Clinical data from 236 patients were used for clinically validated virtual trials. A CGM-enabled version of the STAR GC protocol was used to evaluate the use of guard rails and rolling windows. Safety was assessed through percentage of patients who had a severe hypoglycemic episode (BG < 40 mg/dl) as well as percentage of resampled BG < 72 mg/dl. Performance was assessed as percentage of resampled measurements in the 80-126 mg/dl and the 80-144 mg/dl target bands.
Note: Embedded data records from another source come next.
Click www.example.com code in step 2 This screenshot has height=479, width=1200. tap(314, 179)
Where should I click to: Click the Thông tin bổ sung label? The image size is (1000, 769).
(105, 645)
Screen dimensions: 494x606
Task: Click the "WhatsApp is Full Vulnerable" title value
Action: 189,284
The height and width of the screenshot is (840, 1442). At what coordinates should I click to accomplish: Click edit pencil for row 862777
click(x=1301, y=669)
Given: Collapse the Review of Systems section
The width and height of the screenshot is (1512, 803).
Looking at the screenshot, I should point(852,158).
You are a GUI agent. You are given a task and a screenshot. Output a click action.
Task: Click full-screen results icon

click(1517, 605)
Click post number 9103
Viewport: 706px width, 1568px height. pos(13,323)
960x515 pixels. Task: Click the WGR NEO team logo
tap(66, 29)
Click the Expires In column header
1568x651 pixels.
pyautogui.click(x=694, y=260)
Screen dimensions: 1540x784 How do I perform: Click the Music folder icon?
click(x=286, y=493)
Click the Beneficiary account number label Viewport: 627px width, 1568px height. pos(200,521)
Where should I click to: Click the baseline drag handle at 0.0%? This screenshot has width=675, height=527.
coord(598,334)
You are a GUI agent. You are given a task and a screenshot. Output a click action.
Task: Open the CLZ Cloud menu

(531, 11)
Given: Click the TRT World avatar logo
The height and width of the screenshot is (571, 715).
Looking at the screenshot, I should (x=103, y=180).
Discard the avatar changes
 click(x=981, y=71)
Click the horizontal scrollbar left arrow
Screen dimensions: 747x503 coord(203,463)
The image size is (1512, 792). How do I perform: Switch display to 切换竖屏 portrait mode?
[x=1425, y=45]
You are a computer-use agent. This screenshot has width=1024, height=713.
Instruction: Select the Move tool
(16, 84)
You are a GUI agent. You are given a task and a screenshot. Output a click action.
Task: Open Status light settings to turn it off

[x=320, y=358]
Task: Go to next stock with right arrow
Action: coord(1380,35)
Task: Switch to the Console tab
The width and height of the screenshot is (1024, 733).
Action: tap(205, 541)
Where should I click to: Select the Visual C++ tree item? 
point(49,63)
Workload was measured by number of manual BG measures per day.
CGM-enabled versions of STAR decreased the number of required blood draws by up to 74%, while maintaining performance (76.6% BG measurements in the 80-126 mg/dl range vs 62.8% clinically, 87.9% in the 80-144 mg/dl range vs 83.7% clinically) and maintaining patient safety (1.13% of patients experienced a severe hypoglycemic event vs 0.85% clinically, 1.37% of BG measurements were less than 72 mg/dl vs 0.51% clinically).
CGM sensor traces were reproduced in virtual trials to guide GC. Existing GC protocols such as STAR may need to be adjusted only slightly to gain the benefits of the increased temporal measurements of CGM sensors, through which workload may be significantly decreased while maintaining GC performance and safety.
连续血糖监测(CGM)技术在重症监护病房(ICU)中已变得更为普遍,在血糖控制(GC)方面具有提高安全性和减轻工作量的潜在益处。与传统的间歇性血糖(BG)测量相比,CGM设备的漂移和更高的点准确性误差迄今为止限制了其在ICU中的应用。本研究阐述了CGM传感器在GC方案中所提供的性能、安全性和工作量之间的权衡。
来自236名患者的临床数据用于经过临床验证的虚拟试验。启用CGM的STAR GC方案版本用于评估护栏和滚动窗口的使用情况。通过发生严重低血糖事件(BG < 40 mg/dl)的患者百分比以及重新采样的BG < 72 mg/dl的百分比来评估安全性。性能评估为重新采样测量值在80 - 126 mg/dl和80 - 144 mg/dl目标范围内的百分比。工作量通过每天手动BG测量的次数来衡量。
启用CGM的STAR版本减少了高达74%的所需采血次数,同时保持了性能(80 - 126 mg/dl范围内的BG测量值为76.6%,而临床为62.8%;80 - 144 mg/dl范围内为87.9%,而临床为83.7%)并保持了患者安全(1.13%的患者经历了严重低血糖事件,而临床为0.85%;1.37%的BG测量值低于72 mg/dl,而临床为0.51%)。
在虚拟试验中重现了CGM传感器轨迹以指导GC。现有的GC方案,如STAR,可能仅需进行轻微调整,以获得CGM传感器增加的时间测量的益处,通过这种方式,在保持GC性能和安全性的同时,工作量可能会显著减少。